Language Agents Meet Causality -- Bridging LLMs and Causal World Models

Gkountouras, John, Lindemann, Matthias, Lippe, Phillip, Gavves, Efstratios, Titov, Ivan

arXiv.org Artificial Intelligence 

Large Language Models (LLMs) have recently shown great promise in planning and reasoning applications. These tasks demand robust systems, which arguably require a causal understanding of the environment. While LLMs can acquire and reflect common sense causal knowledge from their pretraining data, this information is often incomplete, incorrect, or inapplicable to a specific environment. In contrast, causal representation learning (CRL) focuses on identifying the underlying causal structure within a given environment. We propose a framework that integrates CRLs with LLMs to enable causally-aware reasoning and planning. This framework learns a causal world model, with causal variables linked to natural language expressions. This mapping provides LLMs with a flexible interface to process and generate descriptions of actions and states in text form. We evaluate the framework on causal inference and planning tasks across temporal scales and environmental complexities. Our experiments demonstrate the effectiveness of the approach, with the causally-aware method outperforming LLM-based reasoners, especially for longer planning horizons. Large Language Models (LLMs) have emerged as powerful tools for a wide range of tasks, from natural language understanding to complex problem-solving (Brown et al., 2020; Radford et al., 2019; Liu et al., 2023b).
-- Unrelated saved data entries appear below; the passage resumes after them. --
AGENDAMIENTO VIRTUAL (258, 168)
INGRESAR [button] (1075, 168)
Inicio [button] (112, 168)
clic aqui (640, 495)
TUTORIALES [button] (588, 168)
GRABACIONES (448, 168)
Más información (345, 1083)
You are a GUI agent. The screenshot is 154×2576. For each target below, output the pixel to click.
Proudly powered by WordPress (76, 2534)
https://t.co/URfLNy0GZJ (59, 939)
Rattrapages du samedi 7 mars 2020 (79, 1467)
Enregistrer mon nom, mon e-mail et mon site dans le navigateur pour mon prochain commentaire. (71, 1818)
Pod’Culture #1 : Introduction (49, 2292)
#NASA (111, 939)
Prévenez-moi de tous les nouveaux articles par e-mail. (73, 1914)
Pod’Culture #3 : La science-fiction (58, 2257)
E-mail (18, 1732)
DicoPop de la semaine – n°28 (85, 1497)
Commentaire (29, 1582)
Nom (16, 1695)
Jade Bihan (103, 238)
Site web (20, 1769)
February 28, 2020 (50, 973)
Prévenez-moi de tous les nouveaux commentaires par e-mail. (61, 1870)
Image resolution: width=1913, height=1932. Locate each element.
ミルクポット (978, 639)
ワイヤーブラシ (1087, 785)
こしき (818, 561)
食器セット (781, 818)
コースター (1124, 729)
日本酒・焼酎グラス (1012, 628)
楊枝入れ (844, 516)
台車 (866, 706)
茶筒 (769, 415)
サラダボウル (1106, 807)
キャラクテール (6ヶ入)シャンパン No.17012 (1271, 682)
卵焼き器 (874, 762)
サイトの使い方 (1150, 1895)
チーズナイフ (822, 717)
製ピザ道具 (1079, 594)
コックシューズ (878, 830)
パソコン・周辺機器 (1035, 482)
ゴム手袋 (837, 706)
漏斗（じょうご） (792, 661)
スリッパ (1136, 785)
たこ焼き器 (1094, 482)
Recent work has explored the use of LLMs as action agents for planning and reasoning tasks, showing promising results in improving task-specific, downstream performance (Ahn et al., 2022; Hao et al., 2023; Huang et al., 2023). These approaches primarily rely on the model's ability to extract common-sense causal information stated in its training data (Zečević et al., 2023). While LLMs can reflect general beliefs and correlations, this information may be incomplete, incorrect, or inapplicable in specific environments. This poses challenges for LLMs in novel or complex situations, particularly in dynamic environments where accurate modeling of action consequences is crucial (Valmeekam et al., 2023; Kambhampati et al., 2024).